# RECORDS PROVIDED start
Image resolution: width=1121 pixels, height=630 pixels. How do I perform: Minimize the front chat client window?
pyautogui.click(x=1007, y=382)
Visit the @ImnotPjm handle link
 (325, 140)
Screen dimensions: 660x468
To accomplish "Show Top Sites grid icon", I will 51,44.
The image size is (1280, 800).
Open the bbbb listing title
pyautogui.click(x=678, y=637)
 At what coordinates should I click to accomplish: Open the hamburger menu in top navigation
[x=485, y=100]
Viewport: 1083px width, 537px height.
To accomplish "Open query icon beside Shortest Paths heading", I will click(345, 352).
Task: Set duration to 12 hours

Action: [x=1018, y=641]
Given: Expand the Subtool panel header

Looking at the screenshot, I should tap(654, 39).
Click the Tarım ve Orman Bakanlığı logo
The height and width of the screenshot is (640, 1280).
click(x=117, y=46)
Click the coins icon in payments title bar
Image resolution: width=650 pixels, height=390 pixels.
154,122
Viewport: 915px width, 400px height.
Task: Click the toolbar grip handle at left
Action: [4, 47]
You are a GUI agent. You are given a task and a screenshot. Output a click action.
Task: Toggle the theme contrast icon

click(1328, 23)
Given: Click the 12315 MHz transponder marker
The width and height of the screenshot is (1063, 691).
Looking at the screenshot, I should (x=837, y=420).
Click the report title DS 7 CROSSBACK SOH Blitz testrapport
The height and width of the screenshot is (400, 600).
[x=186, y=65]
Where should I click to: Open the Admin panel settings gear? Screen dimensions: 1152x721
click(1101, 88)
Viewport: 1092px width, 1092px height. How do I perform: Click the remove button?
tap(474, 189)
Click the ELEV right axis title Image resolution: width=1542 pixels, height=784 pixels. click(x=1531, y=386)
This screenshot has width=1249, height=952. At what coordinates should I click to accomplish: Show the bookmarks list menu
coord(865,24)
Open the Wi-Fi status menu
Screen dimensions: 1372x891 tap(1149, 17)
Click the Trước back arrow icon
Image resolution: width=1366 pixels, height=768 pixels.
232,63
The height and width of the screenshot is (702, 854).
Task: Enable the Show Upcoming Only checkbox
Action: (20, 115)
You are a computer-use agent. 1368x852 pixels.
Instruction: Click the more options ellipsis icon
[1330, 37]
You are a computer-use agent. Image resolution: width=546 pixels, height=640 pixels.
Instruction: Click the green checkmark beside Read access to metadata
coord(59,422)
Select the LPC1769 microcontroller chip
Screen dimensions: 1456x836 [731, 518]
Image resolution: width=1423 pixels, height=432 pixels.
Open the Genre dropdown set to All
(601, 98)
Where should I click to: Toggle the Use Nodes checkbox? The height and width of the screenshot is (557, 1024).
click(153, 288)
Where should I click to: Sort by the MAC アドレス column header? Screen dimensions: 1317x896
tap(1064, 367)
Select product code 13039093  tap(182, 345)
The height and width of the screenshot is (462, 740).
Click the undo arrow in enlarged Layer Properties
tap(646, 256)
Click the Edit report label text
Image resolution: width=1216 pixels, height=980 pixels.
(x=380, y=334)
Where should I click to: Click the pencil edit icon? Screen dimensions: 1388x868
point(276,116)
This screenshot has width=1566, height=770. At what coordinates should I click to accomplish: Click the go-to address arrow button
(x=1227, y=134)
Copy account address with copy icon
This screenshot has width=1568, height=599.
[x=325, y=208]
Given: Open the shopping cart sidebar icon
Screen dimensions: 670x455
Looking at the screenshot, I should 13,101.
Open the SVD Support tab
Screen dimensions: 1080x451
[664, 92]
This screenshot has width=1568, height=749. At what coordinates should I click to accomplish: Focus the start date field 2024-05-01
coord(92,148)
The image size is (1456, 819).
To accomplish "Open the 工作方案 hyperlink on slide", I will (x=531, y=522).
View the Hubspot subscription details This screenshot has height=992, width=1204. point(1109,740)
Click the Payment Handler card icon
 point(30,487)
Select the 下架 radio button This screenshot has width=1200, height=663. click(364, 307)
# RECORDS PROVIDED end
- STATED PROBLEM
Put the entries from the line containing "Copy account address with copy icon" through the line containing "[x=325, y=208]" into a numbered list, omitting any blank lines.

- RESPONSE BELOW
1. Copy account address with copy icon
2. This screenshot has width=1568, height=599.
3. [x=325, y=208]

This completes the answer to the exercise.